How effective is intermittent fasting: A representative image of a plate of saladImage for representation | Unsplash/LouisHansel
Health Health Tuesday, April 26, 2022 - 12:28

A new study has indicated that time restricted eating, popularly known as intermittent fasting, may not be as effective in weight loss and that the diet method is not “more beneficial” than other calorie-based diets. The new study titled ‘Calorie Restriction with or without Time-Restricted Eating in Weight Loss’ was published in the New England Journal of Medicine, on April 21.

“Among patients with obesity, a regimen of time-restricted eating was not more beneficial with regard to reduction in body weight, body fat, or metabolic risk factors than daily calorie restriction,” the study stated. The year-long study was conducted on 139 patients with obesity in Guangzhou, China. They were split into two groups, with one group eating only between 8 am and 4 pm with calorie restriction and daily calorie restriction alone, for a period of 12 months.

The study stated that all the participants were instructed to follow a calorie-restricted diet that consisted of 1500 to 1800 kilocalories per day for men and 1200 to 1500 kilocalories per day for women. At the end of the study, the researchers found that “changes in weight were not significantly different in the two groups at the 12-month assessment.”

According to John Hopkins medicine, intermittent fasting is “an eating plan that switches between fasting and eating on a regular schedule.” This involves having a specific period of time for eating within each 24-hour period. One might try eating only for a certain 8-hour-long window in a day and fast for the remainder of the hour. Or one can eat only one or two meals a day for a certain number of days. There are many different intermittent fasting schedules one can choose from. During the times when you’re not eating, the person is advised to drink water and “zero-calorie” beverages such as black coffee or tea, in the fasting.
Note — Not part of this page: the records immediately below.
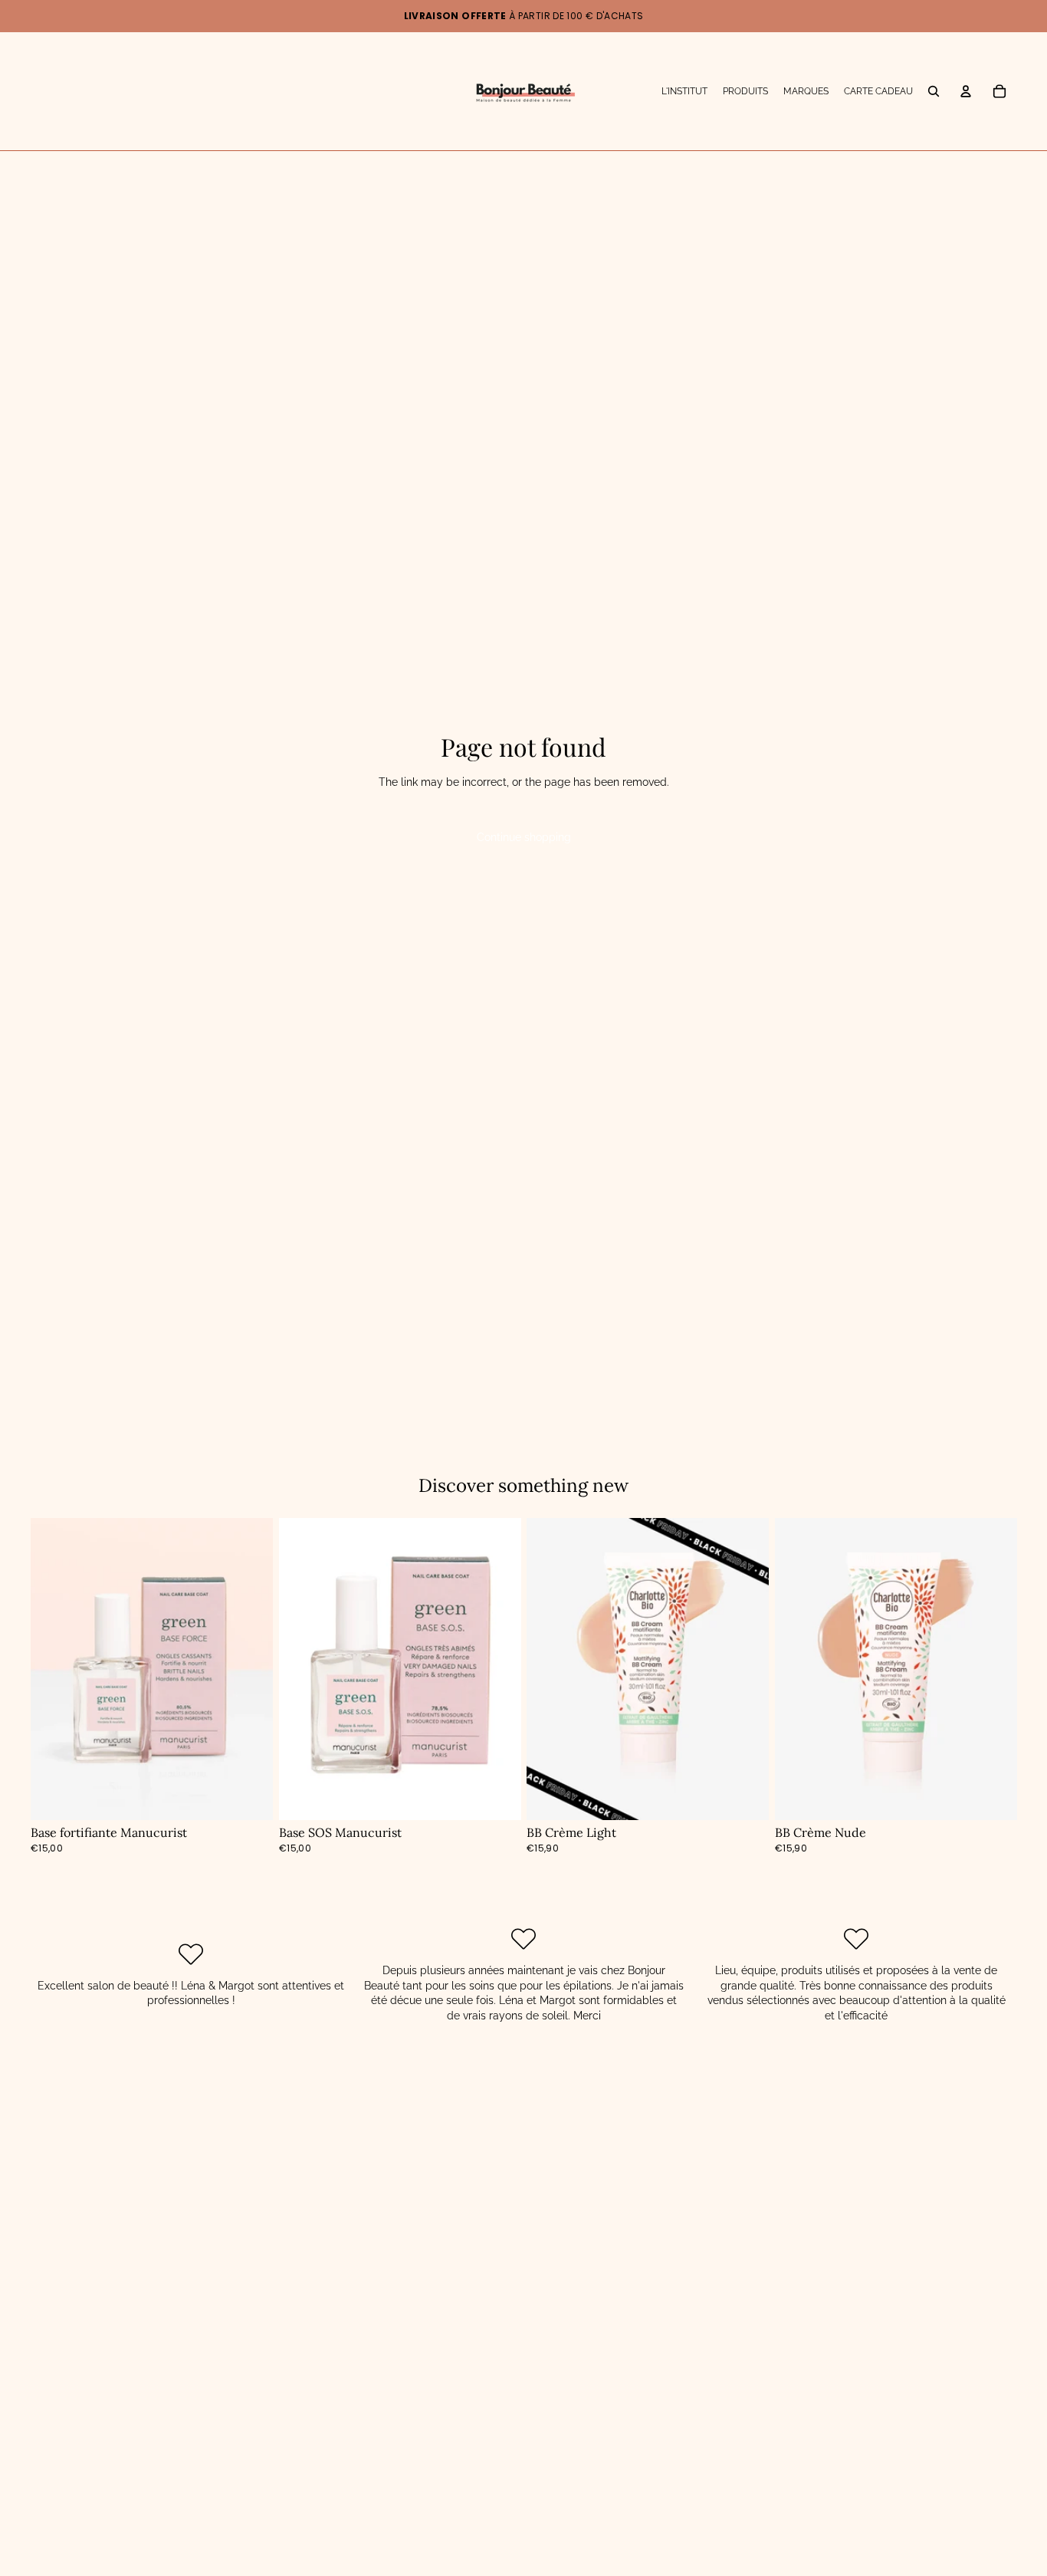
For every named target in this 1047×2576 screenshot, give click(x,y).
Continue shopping (524, 837)
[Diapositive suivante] (746, 1669)
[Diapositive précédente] (550, 1669)
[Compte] (966, 91)
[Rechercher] (933, 91)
However, one is advised to consult with their doctor before planning their dietary schedules.

“The method has gained popularity because it is a weight-loss strategy that is simple to follow, which may enhance adherence,” the study pointed out.
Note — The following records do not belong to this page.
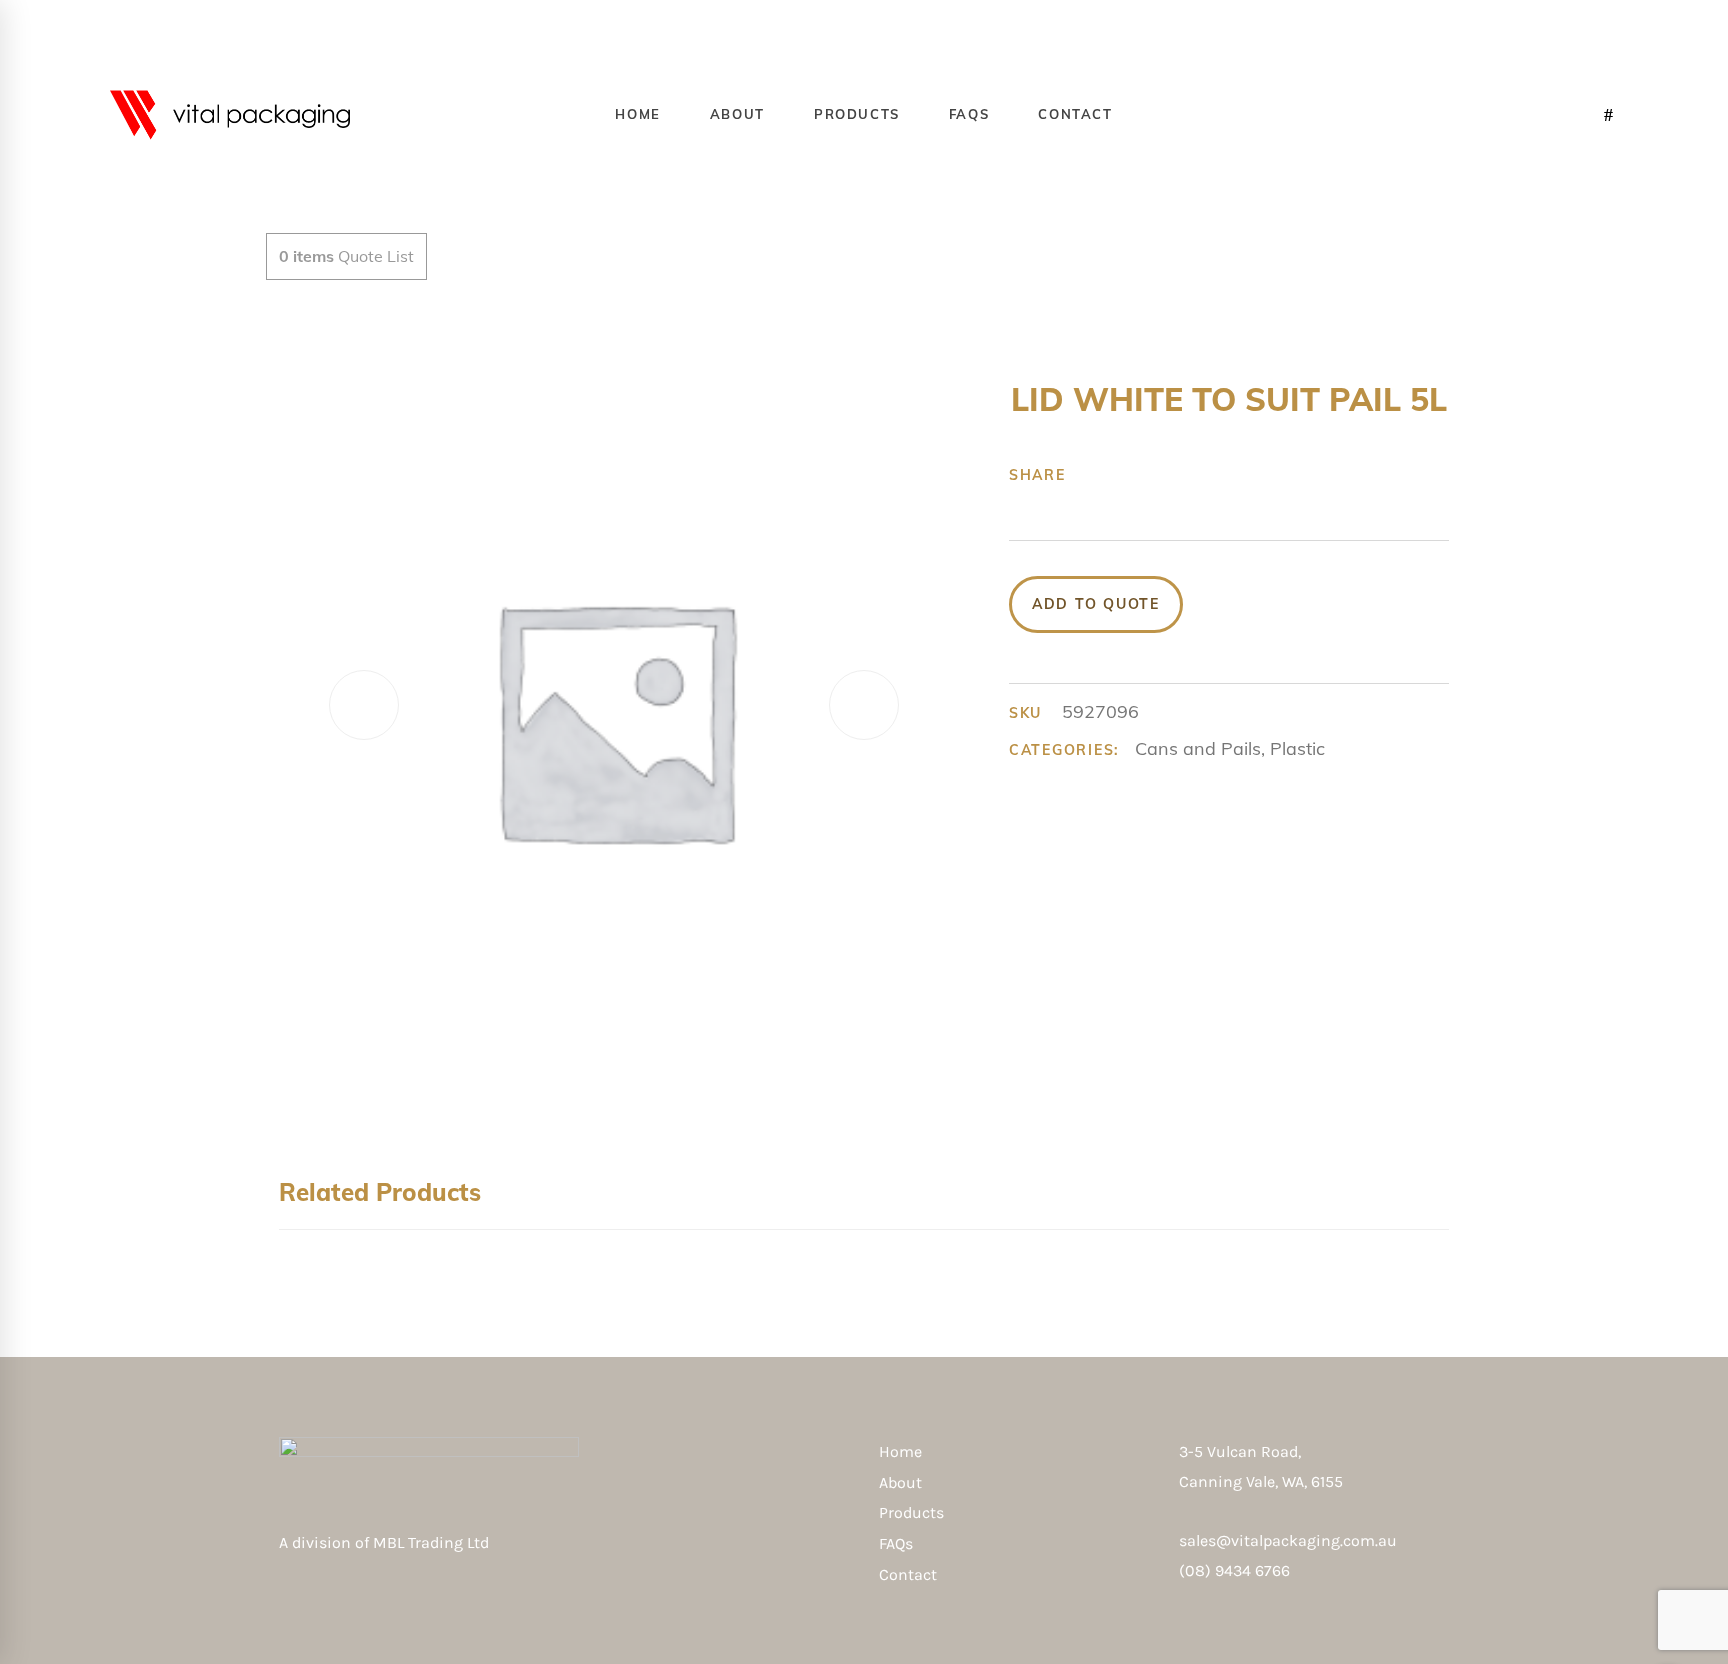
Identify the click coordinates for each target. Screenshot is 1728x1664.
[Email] (1247, 475)
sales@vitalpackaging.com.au (1288, 1540)
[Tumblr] (1185, 475)
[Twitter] (1123, 475)
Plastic (1297, 748)
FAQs (896, 1543)
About (900, 1482)
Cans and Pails (1198, 748)
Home (900, 1451)
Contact (908, 1574)
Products (911, 1512)
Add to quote (1096, 604)
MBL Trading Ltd (437, 1542)
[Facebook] (1092, 475)
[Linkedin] (1216, 475)
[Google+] (1154, 475)
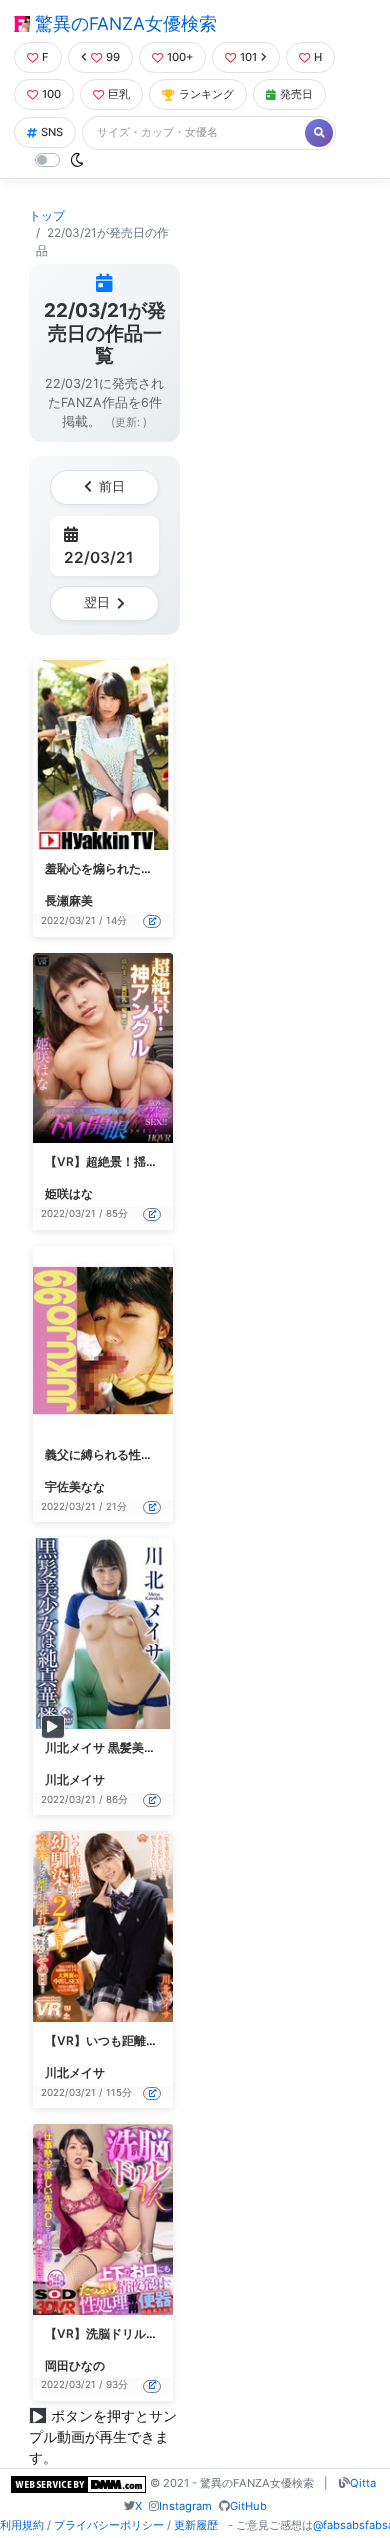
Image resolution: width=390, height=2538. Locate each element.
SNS (52, 132)
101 (248, 57)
At the end of the 12-month trial, the researchers conclusively said that it was the intake of calories that mattered more than the restriction of time. “Caloric intake restriction explained most of the beneficial effects of a time-restricted eating regimen,” they said.

Further, the researchers also said that they found that “the 8-hour time-restricted–eating regimen did not produce greater weight loss than the regimen of daily calorie restriction, with both regimens resulting in similar caloric deficits.

In addition, time-restricted eating and daily calorie restriction produced similar effects with respect to reductions in body fat, visceral fat, blood pressure, glucose levels, and lipid levels over the 12-month intervention period”, they said and concluded that the results indicated that caloric intake restriction explained most of the beneficial effects seen with the time-restricted eating regimen.

In the study, participants were aged between 18 and 75 years of age and had a body-mass index (BMI) between 28 and 45. However, those with acute or chronic viral hepatitis, malignant tumors, diabetes, serious liver dysfunction or chronic kidney disease, current smoking, serious cardiovascular or cerebrovascular disease within 6 months before the study, severe gastrointestinal diseases or gastrointestinal surgery in the 12 months before the study, those in any active participation in a weight-loss program, those using medications that affect weight or energy balance, and are currently pregnant or planning pregnancy, were excluded.

However, it is to be noted that BMI is not an accurate way to predict the health of different demographics and races because it was created with data from only white Europeans. Research shows that there are biological and genetic differences in the relationship between weight, muscle mass and disease risk among different groups of people. BMI does not account for that, Dr Ganga Anand (PT), child birth educator, obstetrician and gynaecologist has said to Indian Express.